§ **Extract to read**

Required reading in many medical and healthcare institutions, How to Read a Paper is a clear and wide-ranging introduction to evidence-based medicine and healthcare, helping readers to understand its central principles, critically evaluate published data, and implement the results in practical settings. Author Trisha Greenhalgh guides readers through each fundamental step of the inquiry, from searching the literature to assessing methodological quality and appraising statistics.
How to Read a Paper addresses the common criticisms of evidence-based healthcare, dispelling many of its myths and misconceptions while providing a pragmatic framework for testing the validity of healthcare literature. Now in its sixth edition, this informative text includes new and expanded discussions of study bias, political interference in published reports, medical statistics, big data and more.
How to Read a Paper is an ideal resource for healthcare students, practitioners and anyone seeking an accessible introduction to evidence-based healthcare.
"This book adds much to the evidence-based practice debates. After discussing the mechanics of the evidence, it analyzes why it is difficult to change practice habits and how to address these issues. This is a valuable book for every academic library."

§ **Exercise instructions**
A. Render this sentence from the book description in Spanish: "How to Read a Paper is an ideal resource for healthcare students, practitioners and anyone seeking an accessible introduction to evidence-based healthcare."
B. Pick up the description of the book How to Read a Paper after its final quoted line and write a few more sentences in the same style.
The records that follow are not needed for any of this work.

§ **Data records**
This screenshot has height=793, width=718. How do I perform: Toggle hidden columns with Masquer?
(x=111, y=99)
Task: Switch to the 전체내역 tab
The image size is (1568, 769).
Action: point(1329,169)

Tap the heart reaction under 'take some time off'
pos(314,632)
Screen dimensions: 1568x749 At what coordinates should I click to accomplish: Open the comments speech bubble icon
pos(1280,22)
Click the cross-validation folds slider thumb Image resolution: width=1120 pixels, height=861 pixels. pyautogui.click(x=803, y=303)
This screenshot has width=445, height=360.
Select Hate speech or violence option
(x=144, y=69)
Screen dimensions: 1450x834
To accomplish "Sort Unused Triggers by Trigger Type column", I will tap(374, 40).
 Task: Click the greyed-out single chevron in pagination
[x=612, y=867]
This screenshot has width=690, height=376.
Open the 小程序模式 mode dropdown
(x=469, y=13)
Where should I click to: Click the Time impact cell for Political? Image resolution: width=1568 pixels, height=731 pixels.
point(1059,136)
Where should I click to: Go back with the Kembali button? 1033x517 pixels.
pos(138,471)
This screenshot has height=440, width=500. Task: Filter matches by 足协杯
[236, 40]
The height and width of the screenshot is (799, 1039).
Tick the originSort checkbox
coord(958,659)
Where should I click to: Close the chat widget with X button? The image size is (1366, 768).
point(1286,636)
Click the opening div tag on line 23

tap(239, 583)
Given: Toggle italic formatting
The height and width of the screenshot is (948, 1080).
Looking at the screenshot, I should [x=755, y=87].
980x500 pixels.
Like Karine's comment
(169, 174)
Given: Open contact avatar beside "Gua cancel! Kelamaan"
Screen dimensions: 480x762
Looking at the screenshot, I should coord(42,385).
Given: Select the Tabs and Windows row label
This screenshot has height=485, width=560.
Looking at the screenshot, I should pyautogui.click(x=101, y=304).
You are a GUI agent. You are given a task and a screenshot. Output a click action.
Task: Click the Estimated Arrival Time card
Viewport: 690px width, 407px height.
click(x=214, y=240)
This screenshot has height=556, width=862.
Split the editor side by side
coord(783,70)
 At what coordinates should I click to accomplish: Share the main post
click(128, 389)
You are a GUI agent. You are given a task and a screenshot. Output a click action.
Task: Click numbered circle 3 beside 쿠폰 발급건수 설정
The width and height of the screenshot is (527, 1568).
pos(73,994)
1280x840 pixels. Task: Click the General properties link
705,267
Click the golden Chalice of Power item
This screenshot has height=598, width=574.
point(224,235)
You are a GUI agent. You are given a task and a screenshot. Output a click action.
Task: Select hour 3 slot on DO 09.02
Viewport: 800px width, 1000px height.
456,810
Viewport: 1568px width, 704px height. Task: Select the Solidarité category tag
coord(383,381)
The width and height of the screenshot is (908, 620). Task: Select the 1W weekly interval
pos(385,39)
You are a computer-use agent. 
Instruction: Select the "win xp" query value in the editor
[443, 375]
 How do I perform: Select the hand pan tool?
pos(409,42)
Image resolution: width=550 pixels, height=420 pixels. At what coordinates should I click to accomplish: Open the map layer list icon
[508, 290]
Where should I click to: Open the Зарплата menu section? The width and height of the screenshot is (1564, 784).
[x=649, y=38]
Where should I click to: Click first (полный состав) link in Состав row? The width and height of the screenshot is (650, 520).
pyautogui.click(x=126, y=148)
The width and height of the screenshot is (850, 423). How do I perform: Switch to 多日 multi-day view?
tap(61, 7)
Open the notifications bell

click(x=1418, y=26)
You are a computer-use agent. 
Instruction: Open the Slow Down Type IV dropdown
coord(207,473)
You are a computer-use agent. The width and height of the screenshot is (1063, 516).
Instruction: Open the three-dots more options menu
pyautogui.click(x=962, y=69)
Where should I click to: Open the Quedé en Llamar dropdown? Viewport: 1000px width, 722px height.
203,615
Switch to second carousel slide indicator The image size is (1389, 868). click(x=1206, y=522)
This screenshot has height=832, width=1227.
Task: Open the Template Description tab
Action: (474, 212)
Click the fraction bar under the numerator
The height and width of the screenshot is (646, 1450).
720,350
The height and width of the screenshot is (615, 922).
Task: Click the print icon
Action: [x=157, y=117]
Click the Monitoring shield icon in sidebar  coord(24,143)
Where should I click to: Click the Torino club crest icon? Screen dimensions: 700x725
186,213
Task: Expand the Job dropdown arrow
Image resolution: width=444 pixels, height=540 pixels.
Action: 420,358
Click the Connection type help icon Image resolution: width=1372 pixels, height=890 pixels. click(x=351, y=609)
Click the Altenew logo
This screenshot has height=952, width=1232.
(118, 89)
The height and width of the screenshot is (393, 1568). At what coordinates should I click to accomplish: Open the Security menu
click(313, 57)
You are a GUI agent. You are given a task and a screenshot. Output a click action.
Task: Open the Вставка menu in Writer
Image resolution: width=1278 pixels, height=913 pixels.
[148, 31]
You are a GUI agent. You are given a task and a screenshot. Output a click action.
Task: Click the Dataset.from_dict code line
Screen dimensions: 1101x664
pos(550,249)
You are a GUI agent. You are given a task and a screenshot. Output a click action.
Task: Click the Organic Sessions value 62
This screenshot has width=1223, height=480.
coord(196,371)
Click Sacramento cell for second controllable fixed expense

§ **Your responses**
A. How to Read a Paper es un recurso ideal para estudiantes de ciencias de la salud, profesionales y cualquier persona que busque una introducción accesible a la atención sanitaria basada en la evidencia.

B.
-- Vincent Carr, DO, MSA, FACC, FACP (Uniformed Services University of the Health Sciences) - Doody's Review - previous edition
"This title accomplishes efficiently what many similar books cannot. The author offers a practical, readable summary of the principles of evidence-based medicine for practicing physicians and physicians-in-training."
-- Martha Carvour, MD, PhD (University of Iowa College of Public Health) Doody's Review - previous edition
While the preface offers the book to everyone, the principal audience is clinicians faced with the overwhelming volume of published medical literature who want to be able to differentiate which studies are worthwhile and should change an aspect of their practice. The analysis of where medical practice is and where it needs to be headed makes this book imperative for clinicians and policymakers, medical leadership and academics alike.